JSON Loading#
Basic Import#
For JSON, use this import statement:
from yankee.json.schema import Schema, fields as f
Data Keys#
Data keys can be defined in two ways. Either they are inferred from the fieldname, or they are defined expressly as JSONPath objects.
Inferred Data Keys: This library assumes that the input JSON document follows the typical JSON convention of using camelCase fieldnames, as opposed to the Python convention of using snake_case class attributes. As a result, field names are inflected into camelCase as part of the key inference process. So a field named “first_name” will use “firstName” as its data key.
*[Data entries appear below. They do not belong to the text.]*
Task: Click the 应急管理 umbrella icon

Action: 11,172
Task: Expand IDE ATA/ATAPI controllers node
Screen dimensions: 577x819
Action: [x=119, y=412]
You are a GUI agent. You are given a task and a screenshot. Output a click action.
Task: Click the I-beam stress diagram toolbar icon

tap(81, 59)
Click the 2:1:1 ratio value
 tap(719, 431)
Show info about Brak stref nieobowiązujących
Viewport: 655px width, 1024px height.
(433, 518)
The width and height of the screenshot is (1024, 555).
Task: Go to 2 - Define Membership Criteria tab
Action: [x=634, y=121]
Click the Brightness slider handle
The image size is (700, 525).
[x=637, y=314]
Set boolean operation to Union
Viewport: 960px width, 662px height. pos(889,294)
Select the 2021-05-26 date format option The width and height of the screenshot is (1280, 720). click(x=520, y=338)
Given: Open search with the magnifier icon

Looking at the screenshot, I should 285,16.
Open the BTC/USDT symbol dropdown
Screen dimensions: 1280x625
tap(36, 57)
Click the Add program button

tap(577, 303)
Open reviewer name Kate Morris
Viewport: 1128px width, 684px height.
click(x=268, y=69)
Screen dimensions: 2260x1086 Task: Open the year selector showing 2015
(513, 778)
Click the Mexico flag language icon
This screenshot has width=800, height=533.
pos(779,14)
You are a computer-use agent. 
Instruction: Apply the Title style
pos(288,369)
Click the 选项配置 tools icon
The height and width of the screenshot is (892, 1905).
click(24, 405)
Explicit Data Keys: If a data key is provided as a string, it is interpreted as a JSON Path expression. These expressions are supported by the jsonpath_ng library, which provides documentation on JSON Path syntax.
Input Documents#
The JSON module is supported by the excellent UltraJSON library. For a JSON schema, the object passed to a Schemas .load method can be either string, or a dict object. If a dict object is provided, it is used directly. If a str object is provided, it is loaded using ujson.loads.
Complete Example#
Take this:
{
"name": "Johnny Appleseed",
"birthdate": "2000-01-01",
"something": [
{"many": {
"levels": {
"deep": 123
}
}}
]
}
Do this:
from yankee.json.schema import Schema, fields as f
class JsonExample(Schema):
name = f.String()
birthday = f.Date("birthdate")
deep_data = f.Int("something.0.many.levels.deep")
Get this:
{
"name": "Johnny Appleseed",
"birthday": datetime.date(2000, 1, 1),
"deep_data": 123
}